One further thought: do you know Robert Hughes’ “The Shock of the New”? He’s got some very interesting thoughts in there, as I recall, regarding Russian Revolution-era posters as well as Weimar Germany political art (mostly satire, as you can imagine). Hughes writes like an angel and I find him extremely perceptive. He draws on other arts as well, which is helpful in getting to broader understandings of specifically visual means of communication. I also give him credit for leading me to Paul Fussell’s classic “The Great War and Modern Memory.” I wish those “Shock of the New” PBS broadcasts from the 80’s were more generally available. (Just searched–Ambrose Video has them! Hurray! and only 99.00 for all eight episodes! Wow: http://www.ambrosevideo.com/items.cfm?id=936&gclid= .) They really were transformative for me. But the book is also wonderful, widely available, and has its own claim to classic status.
Enough from me for now, but again: welcome!
One of the interesting questions for the cultural history of these pieces is who painted them and how the painters conceived of what they were doing. In much the same way that national prison and military systems often bring together elements of dissent rather than controlling them, forced mass involvement in ideological art might serve as a spark for non-politicized artistic creation. The contemporary artist He Qi is one of what I assume is a large set of young art students who were forced to paint these sorts of images by day. He describes in one of his prefaces how he went home at night and practiced painting emotive human figures. He now paints Christian scenes with Chinese and international post-colonial elements (http://www.heqigallery.com/index.html). Given the recent awareness of the impact of the Cultural Revolution on literary activities, I wonder what can be said for the influence of political public art on private, self-expressive art?
@Gardner – I’m ringing in here after what has turned into an extended blog sabbatical (ah, the challenges of juggling too many projects at once! Esp. new ones…) Many thanks for sharing your thoughts here – as always, your discussion wonderfully moves the project along to a new level.
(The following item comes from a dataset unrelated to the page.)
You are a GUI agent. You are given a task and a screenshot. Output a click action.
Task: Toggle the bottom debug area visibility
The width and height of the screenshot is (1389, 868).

I’m only marginally familiar with Hughes’ work and the series, but look forward to digging into it. It seems particularly relevant, perhaps, for the reinvention of a Maoist visual culture as post-reform, late-capitalist kitsch as well, no? Meanwhile, there is a lively scene, as always, rolling for art back in Beijing today that makes great material for the sociologist as well as the art critic or historian. Art, image, media… market. The commentary is an interesting one, particularly amidst other kinds of global shifts these days…
http://www.danwei.org/featured_video/painting_china.php
BTW, I hadn’t heard of Errol Morris’ stay at UMW. That’s great to hear… we’ll definitely have to get him back one of these days for a visit.
@Adam – Thanks for raising the issue of the artist here — it’s a great reminder and an important part of the classroom discussion on this topic, particularly as a means to complicate what often seems to many viewers to be merely a simple, two-dimensional image: “propaganda.” Indeed, it’s q. interesting to explore the ways in which the political/public and the private, self-expressive coincide within that same frame itself… this makes a nice angle for explorations of cinema as well as the still (or not so still) frame of the poster or painting. Many thanks for sharing the He Qi link!